I'll get to that in a minute...

But first, let's get to The News.

Hot Takes

Week 17 of 2023

Help Wanted: All Tuckered Out

Tucker Carlson is leaving Fox News, the network said on Monday, with later reports indicating he had been fired. In response to the announcement, one source said, "Glenn Beck Bill Oreilly is the undisputed king of cable news and can never be replaced." however forgot to update the name in the boilerplate. (more)

In similar news, CNN is making lemonade out of Don Lemon by squeezing him out of his role of 17 years on the news station after some controversial statements left a sour taste in some mouths. (more)

Now here's another twist (no lemon peel pun intended), both Lemon and Carlson hired the same lawyer to negotiate the terms of their exits. (more)

Finish The Job: As Soon As Possible

Many voters consider Joe Biden the President of the century, or at least 80% of one at the age of 80 years old. As the oldest sitting president (hopefully in a nice recliner at his age), Biden announced his bid for reelection, a run that will be up against headwinds from his approval ratings and his ability to live that long. Most pollsters would consider his prospects solid, even if his balance is less so. (more)

In Belgorod: Russia Blew It

Russia's air force accidentally bombed Belgorod, its own city, which lies 25 miles east of the Russia-Ukraine border. At least three people were injured. After countless setbacks in its invasion of Ukraine, experts consider this one of Russia's greatest successes in the war, which resulted in fewer casualties than most of Russia's offensives in Ukraine so far. (more)

Beer Can't: Transitioning to Other Brands

Bud Light's VP of marketing, Alissa Heinerscheid, and her boss Daniel Blake were both placed on a BYOB leave after both were involved in the marketing campaign with trans influencer Dylan Mulvaney. Issues came to a head for the beer company when Kid Rock, the Redneck Paradise singer, shot up a couple of cases to protest the partnership, and other Paradise residents followed along. This Bud was for you, but since the controversy, the brand has lost billions in market value. But I suspect when the foam fizzles, our grandchildren will be consuming the brand as much or more than we ever did. (more)

Bankrupt: Three Sheets to the Wind

Bed, Bath, and Beyond filed bankruptcy — executives in an announcement said that while the news is not what they would have wanted, they still consider this one of the company’s most alliterative situations yet. (more)


  • Writer E. Jean Carroll Accused Trump of Rape in a civil trial that started on Wednesday.
  • Disney sued Desantis over control of its park, calling his actions to dissolve a tax district agreement punishment for Disney’s protected speech.

That's it for the news. Now here's The Gist.

Above The Ceiling

Ask The Lorem Ipsum

Hey Daniel,

Is Kevin McCarthy going to get this debt ceiling issue sorted before snack time, or will he just let the chips fall where they may?

Sincerely, F. Lay

In Washington, everything is a bargaining chip. Just ask Kevin McCarthy himself, who once provided President Trump with a selection of red and pink Starbursts, a delicacy to the real estate mogul and Criminal Defendant in Chief.
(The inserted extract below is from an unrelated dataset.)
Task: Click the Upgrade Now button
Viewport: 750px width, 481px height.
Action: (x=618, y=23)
McCarthy, who was Majority Leader at the time, sought to win political favor by being sweet to the President. Trump eventually returned the sweet nothings when he called him "My Kevin" and said in an interview that His Kevin had an "Inferiority complex."
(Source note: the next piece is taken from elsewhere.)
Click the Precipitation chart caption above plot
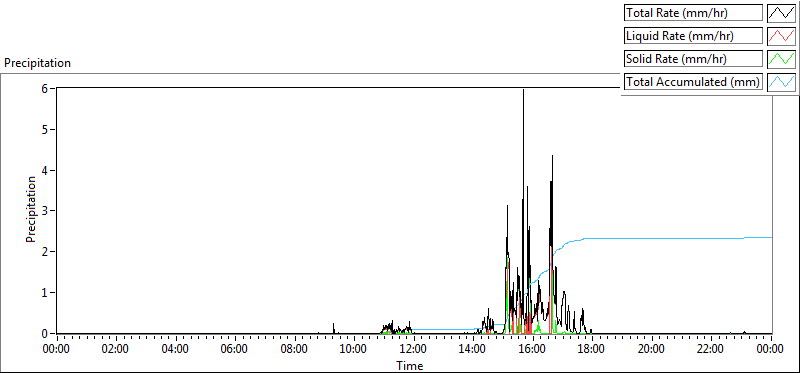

On the subject of bargaining chips, McCarthy bucked against the actual chips of the semi-conductor variety, a deal which at least 24 House Republicans did opt to vote for, likely because of the bipartisan nature of the bill, which is friendly to both liberals and conservatives, even if less so Republicans only because it was introduced by the opposing party.

On the bill, McCarthy said, "The Senate passed a bill that took a small, discretionary program and turned it into a $280 billion blank check," which is notable mostly because most blank checks don't have amounts on them. He continues, criticizing the bill for "including $79 billion in mandatory spending on corporate welfare to be handed out to whoever President Biden wants,” a policy which, in layman's terms, is roughly translated to "corporate tax breaks like the ones Republicans live for."
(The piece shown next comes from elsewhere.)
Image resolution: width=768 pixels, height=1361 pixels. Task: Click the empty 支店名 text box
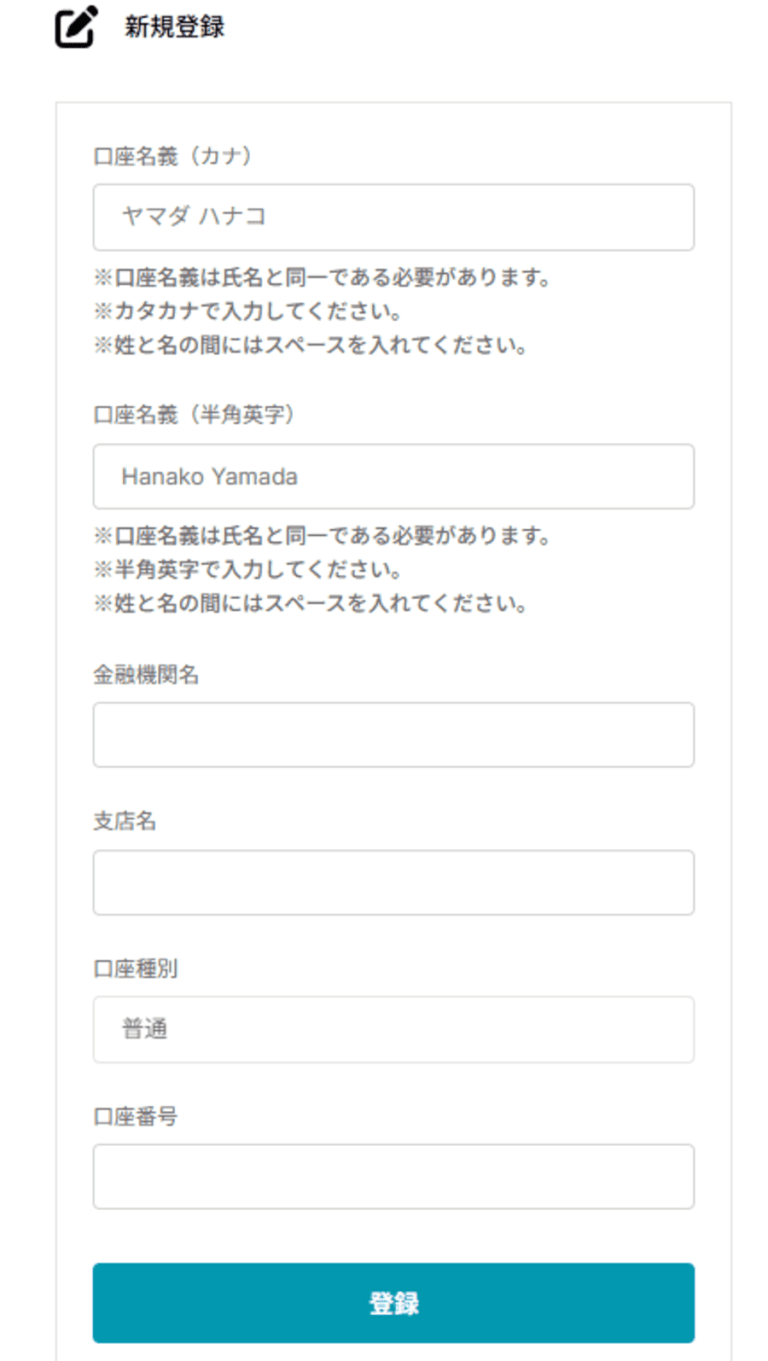click(393, 882)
McCarthy did not use the conservative-natured CHIPS bill as one of the bargaining variety, at least not that time. The bill passed anyway, with a strong 64-33 vote in the Senate, after which Biden signed it into law. I get that taxes are complicated, and it can be hard to process this, but if you have a bowl of potato chips, three chips given to you equal exactly the same amount as three chips you don't give back to me – especially if the conditions of the exchange are the same.

McCarthy didn't play his chips well at that time, even if the outcome wouldn't have changed, except to make a statement that the Democrat plan to expand microchip manufacturing in the US is bad because funding is coming from the government, but you have to have a chip to play it, and rhetoric was all he had.

Now, with McCarthy facing a debt ceiling crisis, he has proposed a bill that will accomplish what he wants. To cut federal spending by nearly 14 percent over a decade by undoing some of Mr. Biden’s clean energy tax credits, his student loan cancellation plan, and imposing stricter work requirements for federal nutrition and health programs. He put his chips on the table.

Today, McCarthy has two chips. One is the necessity of raising the debt ceiling to pay existing bills, and the other is Rep. Chip Roy, who pushed for more program cuts in McCarthy's plan. The situation at hand is that My Kevin is edging to reduce spending but can only do so by cutting spending in new bills rather than not paying for those Congress has already incurred. The first of them passed Wednesday night, but the Biden Administration had already signaled that McCarthy's current proposal would face a veto. His chip in play is to Force Biden to act. Currently, it looks like this is not a hand Biden is willing to play.

If a plan is not reached, the United States could default on its debts, which would cause economic turmoil. McCarthy says, "Let me be clear, defaulting on our debt is not an option. But nigh, there is a future of higher taxes. Higher interest rates."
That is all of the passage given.